Second, transfers were not an extraordinary obstacle to Webster filing his motion, especially since he knew he had no other way to proceed four months before his transfers began. But even if the Court granted Webster the two months he was in transit, his motion was still filed several months too late. Webster is not entitled to equitable tolling.
D. Actual Innocence
Webster has not asserted that his untimeliness should be excused for purposes of the actual innocence gateway. McQuiggin v. Perkins, 569 U.S. 383 (2013).
III. Motion for a Hearing
On July 27, 2023, Webster moved for an evidentiary hearing, in part, to demonstrate his diligence in pursuing his motion. (Doc. 247.) Because the Court concludes that the record is sufficiently complete between the parties' briefs and the attachments to them, including Webster's Declaration, the motion will be denied.
IV. Conclusion
§ 2244(b)(4) instructs district courts to dismiss any claim in a second or successive motion “unless the applicant shows that the claim satisfies the requirements of this section,” even if the court of appeals previously certified that the motion made a prima facie showing. Id. § 2244(b)(4). Jones v. United States, 36 F.4th 974, 981 (9th Cir. 2022). In this matter, even though the Court of Appeals found that Webster made a prima facie case for his second motion, the motion is untimely and will be dismissed.

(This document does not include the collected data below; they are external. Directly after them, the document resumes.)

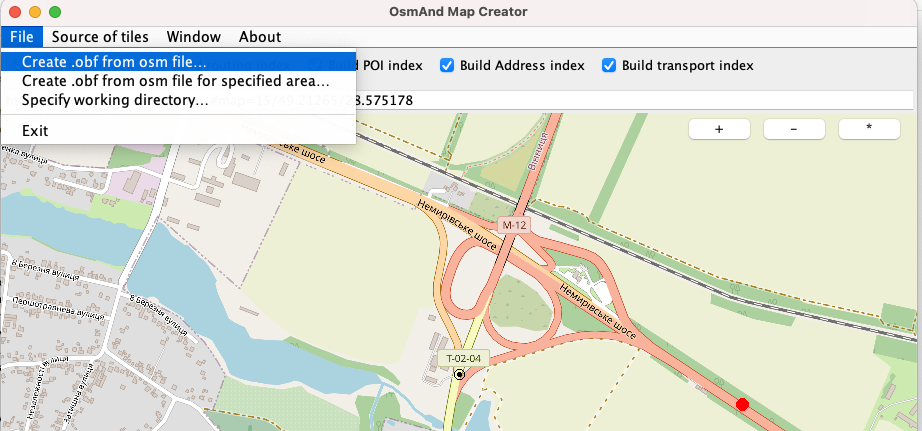The height and width of the screenshot is (431, 922).
Task: Disable the Build transport index checkbox
Action: (x=609, y=66)
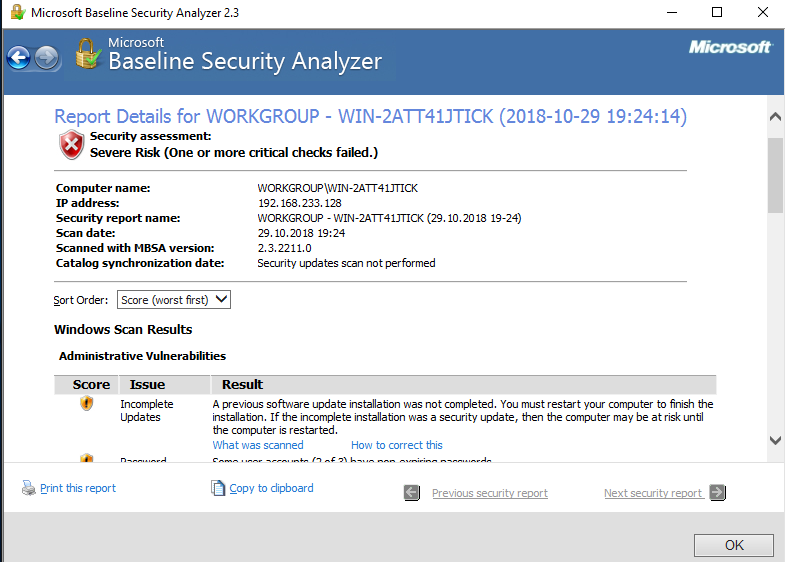Open the Sort Order dropdown
This screenshot has width=786, height=562.
[x=174, y=300]
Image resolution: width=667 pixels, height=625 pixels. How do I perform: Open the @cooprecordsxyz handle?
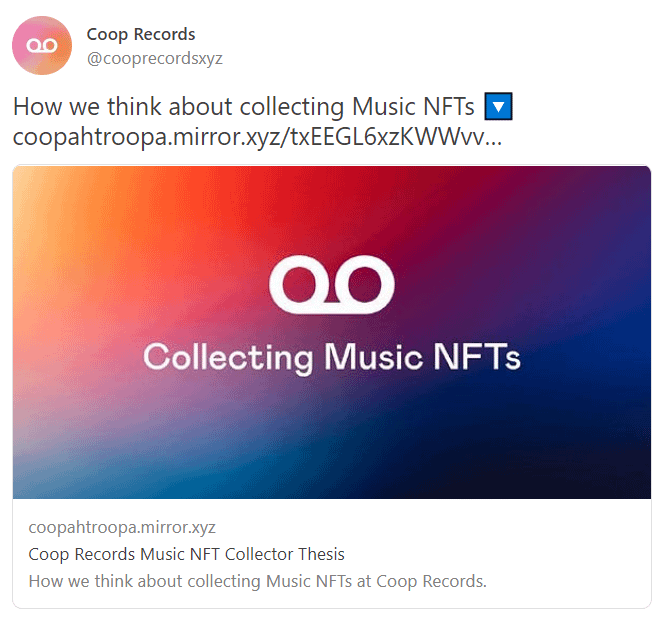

Accordingly, the Court enters the following:
ORDER
I. Webster's amended motion to vacate, set aside, or correct the sentence under 28 U.S.C. § 2255 (Doc. 169) is DENIED.
2. Webster's motion for a hearing is DENIED. (Doc. 247.)
3. A certificate of appealability is DENIED. The Clerk of Court shall immediately process the appeal if Webster files a Notice of Appeal.
4. The Clerk of Court shall ensure that all pending motions in this case and in CV-07-128-BLG-SPW are terminated and shall close the civil file by entering judgment in favor of the United States and against Webster.